# riding lesson ideas for kids



## alfielola05 (15 October 2012)

hiya,

ive started helping at a riding school, teaching the novice kids, most are on lead rein and can walk and are learning rising trot.  I find an hour quite difficult to fill sometimes, does anyone have any tips/fun ideas? thank you!


----------



## Pearlsasinger (15 October 2012)

Try getting them to do exercises like riding with their hands on heads, knees, shoulders etc.  You can do it over poles too.  Kids like competitive games too, so long as every-one gets a turn to win, so things like egg & spoon races, flag races, picking up an object and putting down in another place, will all help them to develop an independent seat.  Bending races will help with steering.  Then a short quiz session naming parts of the horse & tack will take a few minutes.  You could turn that in to a kind of race too, with e.g. 5 steps forward for every correct answer.


----------



## Chottsy (16 October 2012)

Grandmothers footsteps?? or what's the time me wolf, by the time they have lines up and you've explained. a good few minutes have gone by. See if they can do heads shoulders knees and toes in halt, then in walk. See if they can steer by just turning their body, and stop by sitting talk and saying stand!! (leaders can subtlety help if pony won't stop)

» **Your instructions**: Say whether each statement agrees with the thread about riding lesson ideas, answering yes or no and quoting the words that decide it. 1. The person who started the thread sometimes finds an hour hard to fill. 2. Bending races are suggested as a way to help with steering. 3. The quiz on parts of the horse and tack is said to fill a whole lesson. The material that comes next is separate from the thread.

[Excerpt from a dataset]

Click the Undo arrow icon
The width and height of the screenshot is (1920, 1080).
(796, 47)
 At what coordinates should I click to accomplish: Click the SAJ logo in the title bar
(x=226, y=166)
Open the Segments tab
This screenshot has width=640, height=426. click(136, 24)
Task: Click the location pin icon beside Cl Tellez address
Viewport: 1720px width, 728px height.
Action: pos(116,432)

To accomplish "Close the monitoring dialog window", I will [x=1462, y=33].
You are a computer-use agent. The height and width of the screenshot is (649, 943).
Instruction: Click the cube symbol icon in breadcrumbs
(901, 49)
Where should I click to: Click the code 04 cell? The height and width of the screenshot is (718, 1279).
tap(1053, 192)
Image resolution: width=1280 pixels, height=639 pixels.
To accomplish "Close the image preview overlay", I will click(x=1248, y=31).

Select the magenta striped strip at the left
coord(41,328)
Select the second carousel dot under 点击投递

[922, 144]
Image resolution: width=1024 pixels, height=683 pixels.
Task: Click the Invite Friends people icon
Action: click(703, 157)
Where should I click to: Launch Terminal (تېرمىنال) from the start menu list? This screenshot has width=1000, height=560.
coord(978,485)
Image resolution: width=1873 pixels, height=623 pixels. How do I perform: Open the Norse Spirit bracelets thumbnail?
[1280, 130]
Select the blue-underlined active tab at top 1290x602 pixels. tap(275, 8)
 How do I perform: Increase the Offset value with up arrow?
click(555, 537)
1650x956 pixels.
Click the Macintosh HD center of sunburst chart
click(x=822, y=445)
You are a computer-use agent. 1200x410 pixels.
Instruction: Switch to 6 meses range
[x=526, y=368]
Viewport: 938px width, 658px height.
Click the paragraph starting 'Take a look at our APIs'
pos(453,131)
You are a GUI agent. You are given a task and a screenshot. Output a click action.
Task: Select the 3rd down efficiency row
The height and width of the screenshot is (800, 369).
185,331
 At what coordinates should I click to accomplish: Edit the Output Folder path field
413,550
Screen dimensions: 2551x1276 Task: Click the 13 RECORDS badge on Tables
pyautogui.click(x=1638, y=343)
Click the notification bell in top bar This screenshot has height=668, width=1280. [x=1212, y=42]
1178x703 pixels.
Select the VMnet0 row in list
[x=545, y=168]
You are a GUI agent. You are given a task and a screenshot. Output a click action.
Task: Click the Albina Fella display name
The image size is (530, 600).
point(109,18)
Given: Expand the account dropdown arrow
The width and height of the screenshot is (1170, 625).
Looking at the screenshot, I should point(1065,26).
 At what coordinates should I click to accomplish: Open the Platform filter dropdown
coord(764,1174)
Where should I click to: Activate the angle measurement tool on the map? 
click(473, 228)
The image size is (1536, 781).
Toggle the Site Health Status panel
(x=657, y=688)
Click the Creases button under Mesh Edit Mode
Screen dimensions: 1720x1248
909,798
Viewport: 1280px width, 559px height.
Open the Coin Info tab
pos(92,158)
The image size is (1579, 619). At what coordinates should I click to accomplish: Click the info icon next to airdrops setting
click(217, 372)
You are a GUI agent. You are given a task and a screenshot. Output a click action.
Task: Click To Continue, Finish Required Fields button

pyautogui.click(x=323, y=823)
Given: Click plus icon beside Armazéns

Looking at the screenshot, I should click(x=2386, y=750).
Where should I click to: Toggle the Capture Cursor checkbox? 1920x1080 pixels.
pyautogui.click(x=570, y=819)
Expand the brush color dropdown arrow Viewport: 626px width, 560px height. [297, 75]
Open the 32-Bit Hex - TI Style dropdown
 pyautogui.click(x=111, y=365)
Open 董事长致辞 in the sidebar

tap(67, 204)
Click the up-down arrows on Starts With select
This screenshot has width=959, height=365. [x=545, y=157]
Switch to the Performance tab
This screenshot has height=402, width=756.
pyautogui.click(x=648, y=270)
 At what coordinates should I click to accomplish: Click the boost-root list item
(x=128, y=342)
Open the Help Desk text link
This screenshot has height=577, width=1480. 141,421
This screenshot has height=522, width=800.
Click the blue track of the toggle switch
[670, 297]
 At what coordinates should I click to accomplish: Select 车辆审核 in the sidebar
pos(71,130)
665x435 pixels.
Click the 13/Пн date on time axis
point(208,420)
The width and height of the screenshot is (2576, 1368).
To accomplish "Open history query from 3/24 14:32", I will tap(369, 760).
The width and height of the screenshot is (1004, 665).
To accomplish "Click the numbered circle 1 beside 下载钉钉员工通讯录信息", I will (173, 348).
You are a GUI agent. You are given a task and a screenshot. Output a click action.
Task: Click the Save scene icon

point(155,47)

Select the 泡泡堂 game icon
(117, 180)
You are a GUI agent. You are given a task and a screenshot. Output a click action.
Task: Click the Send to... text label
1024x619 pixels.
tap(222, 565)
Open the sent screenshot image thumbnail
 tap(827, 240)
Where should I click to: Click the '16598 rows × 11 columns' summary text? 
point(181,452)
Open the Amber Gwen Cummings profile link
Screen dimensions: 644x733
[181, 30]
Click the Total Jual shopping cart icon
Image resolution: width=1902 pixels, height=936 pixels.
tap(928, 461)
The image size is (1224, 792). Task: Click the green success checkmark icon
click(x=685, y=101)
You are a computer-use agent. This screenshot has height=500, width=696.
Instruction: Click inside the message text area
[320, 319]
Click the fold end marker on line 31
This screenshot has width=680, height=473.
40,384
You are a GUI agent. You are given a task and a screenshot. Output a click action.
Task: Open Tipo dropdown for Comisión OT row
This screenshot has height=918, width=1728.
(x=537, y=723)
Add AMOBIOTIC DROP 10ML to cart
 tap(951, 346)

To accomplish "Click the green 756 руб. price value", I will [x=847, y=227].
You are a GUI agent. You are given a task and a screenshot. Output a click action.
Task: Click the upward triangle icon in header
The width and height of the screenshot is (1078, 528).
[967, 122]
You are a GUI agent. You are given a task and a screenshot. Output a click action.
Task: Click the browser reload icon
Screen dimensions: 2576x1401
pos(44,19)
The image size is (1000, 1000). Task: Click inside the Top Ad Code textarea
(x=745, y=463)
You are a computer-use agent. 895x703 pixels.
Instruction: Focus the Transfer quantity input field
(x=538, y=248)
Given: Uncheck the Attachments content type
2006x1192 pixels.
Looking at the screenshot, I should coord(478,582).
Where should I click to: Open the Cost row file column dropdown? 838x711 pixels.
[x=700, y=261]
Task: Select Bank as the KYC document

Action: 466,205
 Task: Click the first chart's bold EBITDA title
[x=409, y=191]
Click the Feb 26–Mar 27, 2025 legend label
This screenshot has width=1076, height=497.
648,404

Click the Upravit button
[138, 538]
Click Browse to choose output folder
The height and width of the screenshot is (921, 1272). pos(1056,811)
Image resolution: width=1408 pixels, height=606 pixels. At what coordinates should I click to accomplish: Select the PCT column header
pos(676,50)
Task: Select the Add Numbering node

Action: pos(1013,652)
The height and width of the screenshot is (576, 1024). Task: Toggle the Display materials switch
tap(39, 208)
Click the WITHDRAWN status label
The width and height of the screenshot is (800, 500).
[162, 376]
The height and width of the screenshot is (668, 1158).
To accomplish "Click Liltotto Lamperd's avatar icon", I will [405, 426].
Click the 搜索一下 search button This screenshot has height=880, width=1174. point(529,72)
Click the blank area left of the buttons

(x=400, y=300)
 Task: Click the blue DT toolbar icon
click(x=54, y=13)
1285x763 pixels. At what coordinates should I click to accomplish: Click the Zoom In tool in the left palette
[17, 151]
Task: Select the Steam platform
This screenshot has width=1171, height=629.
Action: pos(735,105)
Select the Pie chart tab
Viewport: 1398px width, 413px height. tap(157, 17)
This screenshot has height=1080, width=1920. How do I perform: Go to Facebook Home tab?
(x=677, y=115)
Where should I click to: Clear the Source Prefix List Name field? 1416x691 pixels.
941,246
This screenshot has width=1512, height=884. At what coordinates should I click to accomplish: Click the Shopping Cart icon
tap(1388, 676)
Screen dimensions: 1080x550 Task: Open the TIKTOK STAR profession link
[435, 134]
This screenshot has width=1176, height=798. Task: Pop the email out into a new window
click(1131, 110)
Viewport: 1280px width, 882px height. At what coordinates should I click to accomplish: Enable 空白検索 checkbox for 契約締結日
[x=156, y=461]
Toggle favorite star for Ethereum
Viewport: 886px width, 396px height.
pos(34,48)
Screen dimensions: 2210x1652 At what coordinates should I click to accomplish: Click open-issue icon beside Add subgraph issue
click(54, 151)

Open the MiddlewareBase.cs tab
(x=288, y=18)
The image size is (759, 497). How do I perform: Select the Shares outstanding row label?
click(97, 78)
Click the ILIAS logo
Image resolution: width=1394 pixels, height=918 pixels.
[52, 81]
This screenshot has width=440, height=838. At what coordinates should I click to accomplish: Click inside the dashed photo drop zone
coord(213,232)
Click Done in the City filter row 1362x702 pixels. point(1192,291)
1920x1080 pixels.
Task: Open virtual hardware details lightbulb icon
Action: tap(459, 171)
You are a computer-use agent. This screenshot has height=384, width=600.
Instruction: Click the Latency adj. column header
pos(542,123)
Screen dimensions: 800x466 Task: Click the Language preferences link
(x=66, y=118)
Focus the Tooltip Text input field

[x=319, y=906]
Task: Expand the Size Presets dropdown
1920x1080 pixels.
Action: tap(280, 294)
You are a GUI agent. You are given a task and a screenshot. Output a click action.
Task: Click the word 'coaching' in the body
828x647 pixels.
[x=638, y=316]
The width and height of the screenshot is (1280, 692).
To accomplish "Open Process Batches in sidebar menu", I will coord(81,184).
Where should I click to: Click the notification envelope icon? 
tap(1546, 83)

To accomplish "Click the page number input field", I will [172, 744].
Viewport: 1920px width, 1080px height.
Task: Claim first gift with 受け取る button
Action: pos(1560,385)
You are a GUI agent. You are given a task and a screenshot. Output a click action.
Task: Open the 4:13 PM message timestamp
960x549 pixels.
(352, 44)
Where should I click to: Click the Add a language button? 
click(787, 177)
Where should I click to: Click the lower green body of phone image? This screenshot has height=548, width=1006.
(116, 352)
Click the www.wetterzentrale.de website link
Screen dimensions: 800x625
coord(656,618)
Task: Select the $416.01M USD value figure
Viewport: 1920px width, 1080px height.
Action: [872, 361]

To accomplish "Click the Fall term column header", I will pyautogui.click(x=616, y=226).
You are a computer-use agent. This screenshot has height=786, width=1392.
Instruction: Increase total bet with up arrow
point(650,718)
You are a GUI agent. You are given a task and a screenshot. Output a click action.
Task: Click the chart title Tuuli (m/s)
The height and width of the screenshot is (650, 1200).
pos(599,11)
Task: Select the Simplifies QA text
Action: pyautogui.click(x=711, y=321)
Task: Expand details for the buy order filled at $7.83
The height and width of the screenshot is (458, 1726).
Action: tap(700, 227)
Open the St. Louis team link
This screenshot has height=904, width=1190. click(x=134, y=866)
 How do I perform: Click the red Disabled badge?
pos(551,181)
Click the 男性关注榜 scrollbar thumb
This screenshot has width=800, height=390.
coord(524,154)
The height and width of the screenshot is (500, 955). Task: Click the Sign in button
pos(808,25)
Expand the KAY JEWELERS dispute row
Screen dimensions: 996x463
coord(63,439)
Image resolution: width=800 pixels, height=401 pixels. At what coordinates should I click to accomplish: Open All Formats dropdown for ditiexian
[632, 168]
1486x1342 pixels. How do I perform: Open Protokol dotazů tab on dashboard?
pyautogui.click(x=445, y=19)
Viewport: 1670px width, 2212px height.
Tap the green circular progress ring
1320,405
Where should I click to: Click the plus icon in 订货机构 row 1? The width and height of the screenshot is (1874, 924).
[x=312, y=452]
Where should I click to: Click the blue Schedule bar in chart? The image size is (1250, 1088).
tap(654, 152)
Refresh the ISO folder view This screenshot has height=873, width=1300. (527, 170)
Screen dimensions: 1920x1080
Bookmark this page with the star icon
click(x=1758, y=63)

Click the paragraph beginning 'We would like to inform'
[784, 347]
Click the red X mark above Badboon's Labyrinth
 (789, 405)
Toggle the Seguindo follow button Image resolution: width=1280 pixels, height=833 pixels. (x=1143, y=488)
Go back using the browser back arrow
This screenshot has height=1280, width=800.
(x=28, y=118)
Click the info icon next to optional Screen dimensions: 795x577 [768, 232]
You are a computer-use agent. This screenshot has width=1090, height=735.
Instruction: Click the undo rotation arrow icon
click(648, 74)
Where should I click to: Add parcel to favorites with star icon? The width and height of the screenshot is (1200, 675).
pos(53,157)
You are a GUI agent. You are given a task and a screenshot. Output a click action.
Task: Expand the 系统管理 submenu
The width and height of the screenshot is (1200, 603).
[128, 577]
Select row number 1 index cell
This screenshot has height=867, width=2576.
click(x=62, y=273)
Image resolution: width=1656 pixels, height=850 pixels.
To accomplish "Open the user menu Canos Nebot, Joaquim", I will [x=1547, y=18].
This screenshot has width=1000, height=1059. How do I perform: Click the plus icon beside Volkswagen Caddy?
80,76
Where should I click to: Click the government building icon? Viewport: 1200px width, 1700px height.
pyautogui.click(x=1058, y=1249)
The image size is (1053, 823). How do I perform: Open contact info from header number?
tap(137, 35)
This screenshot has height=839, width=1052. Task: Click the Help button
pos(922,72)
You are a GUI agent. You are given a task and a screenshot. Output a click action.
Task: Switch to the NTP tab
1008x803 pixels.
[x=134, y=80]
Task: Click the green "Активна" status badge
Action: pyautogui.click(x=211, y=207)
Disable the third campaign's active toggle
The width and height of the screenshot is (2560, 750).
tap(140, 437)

» **Output below**:
1. Yes: "I find an hour quite difficult to fill sometimes"
2. Yes: "Bending races will help with steering."
3. No: "a short quiz session naming parts of the horse & tack will take a few minutes"